Entries shown:
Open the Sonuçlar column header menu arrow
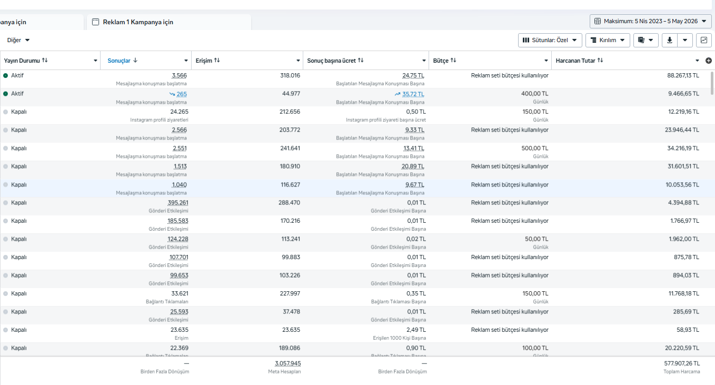The width and height of the screenshot is (715, 385). (x=186, y=61)
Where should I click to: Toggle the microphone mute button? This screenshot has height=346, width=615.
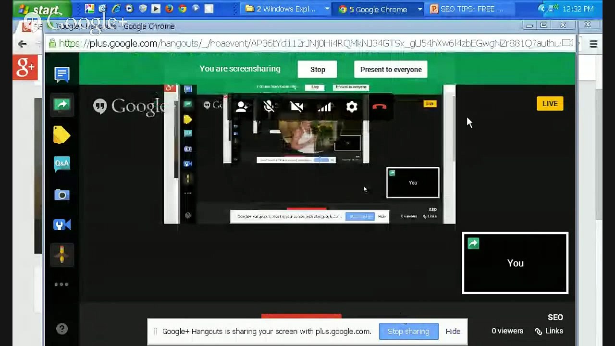point(269,107)
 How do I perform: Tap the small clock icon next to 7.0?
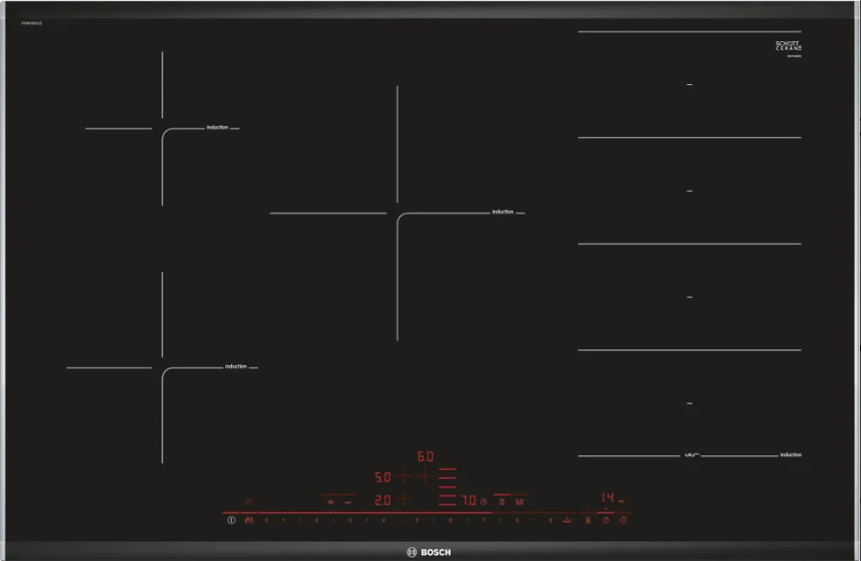point(483,501)
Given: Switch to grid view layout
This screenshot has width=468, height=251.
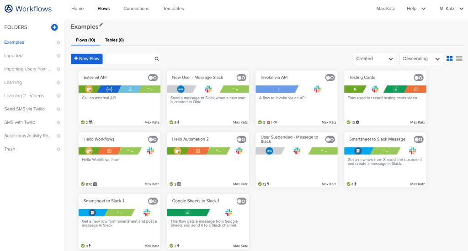Looking at the screenshot, I should (449, 59).
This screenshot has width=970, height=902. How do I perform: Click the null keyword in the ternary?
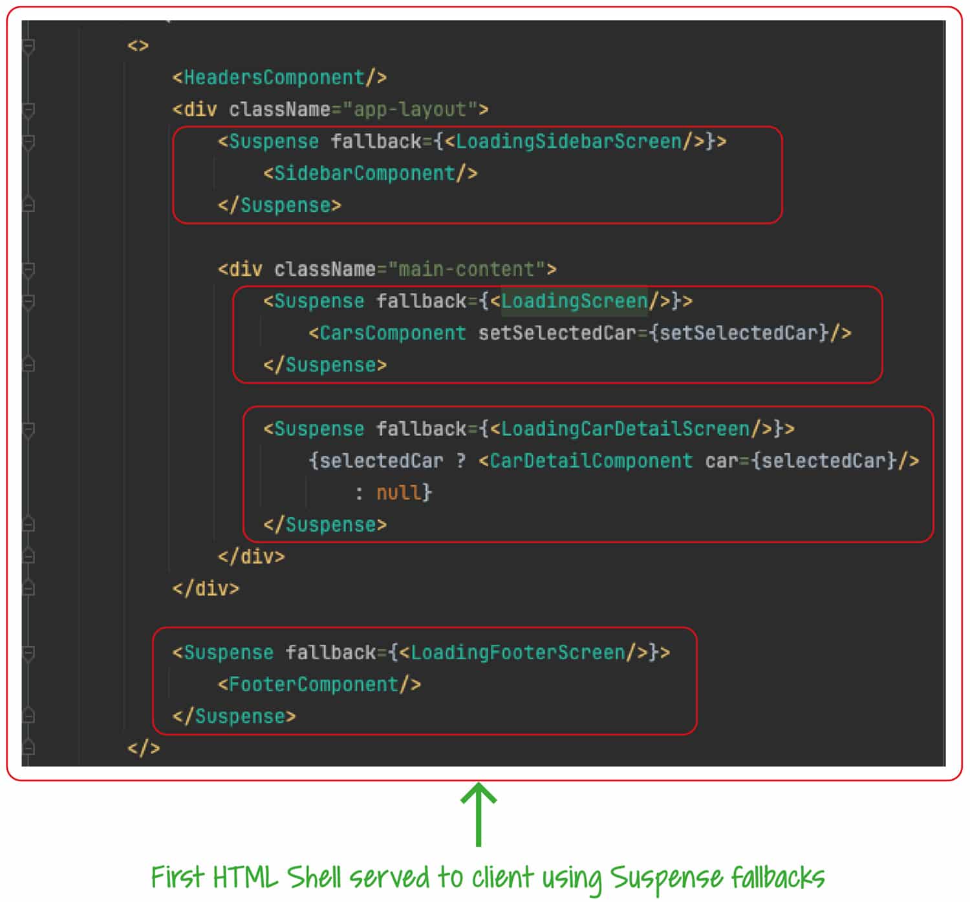coord(398,493)
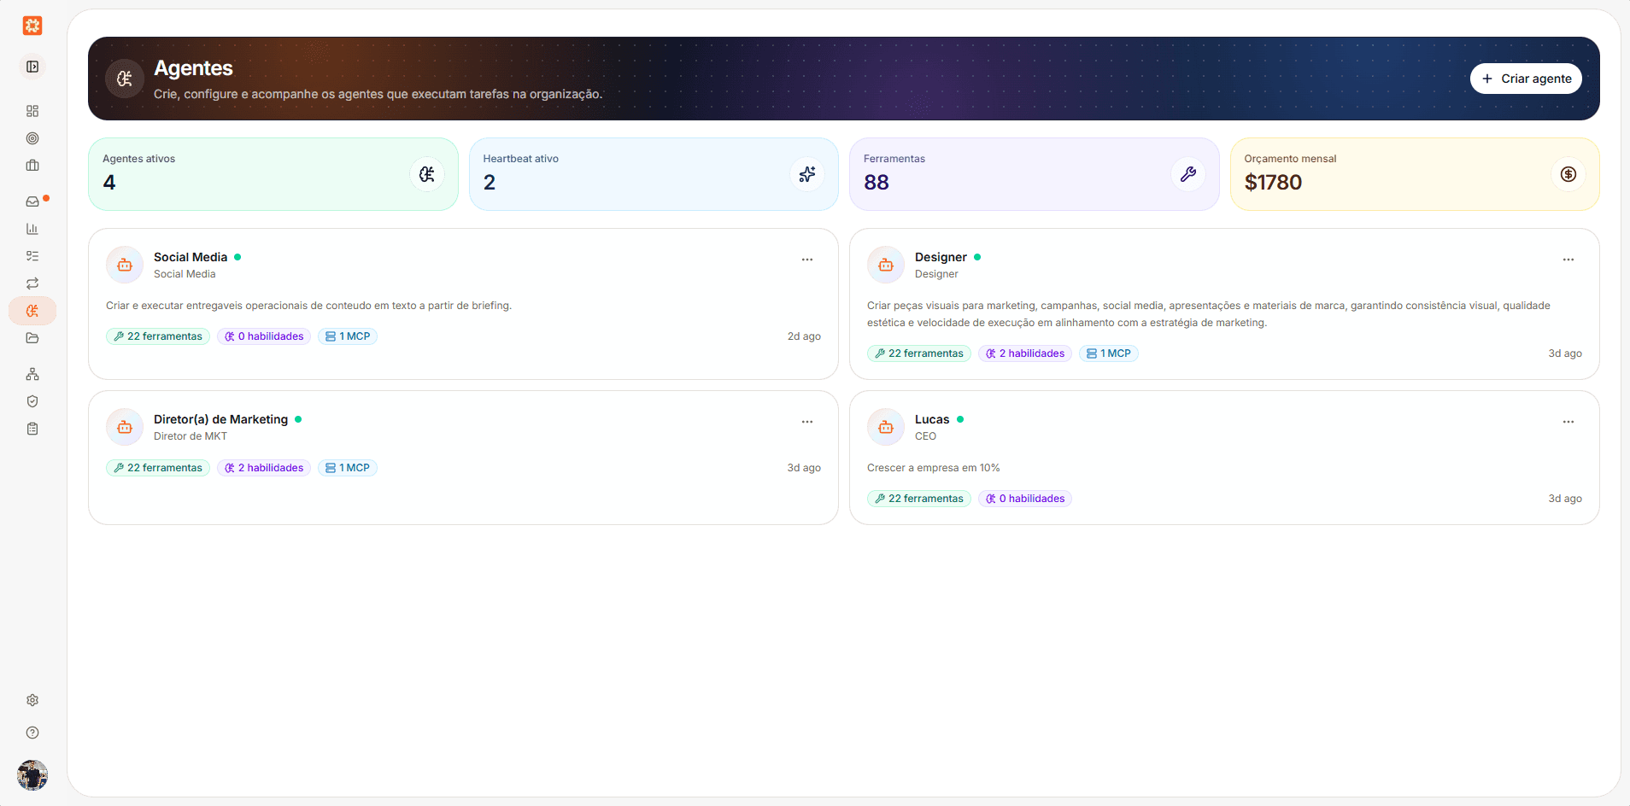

Exercise requirements:
Transcribe all of the material exactly, leaving out whatever pictures it contains.

Response to this exercise:
Open the Sonuçlar column header menu arrow
The width and height of the screenshot is (715, 385). (x=186, y=61)
Where should I click to: Toggle the microphone mute button? This screenshot has height=346, width=615.
point(269,107)
 How do I perform: Tap the small clock icon next to 7.0?
point(483,501)
Given: Switch to grid view layout
This screenshot has width=468, height=251.
Looking at the screenshot, I should (449, 59).
This screenshot has width=970, height=902. How do I perform: Click the null keyword in the ternary?
coord(398,493)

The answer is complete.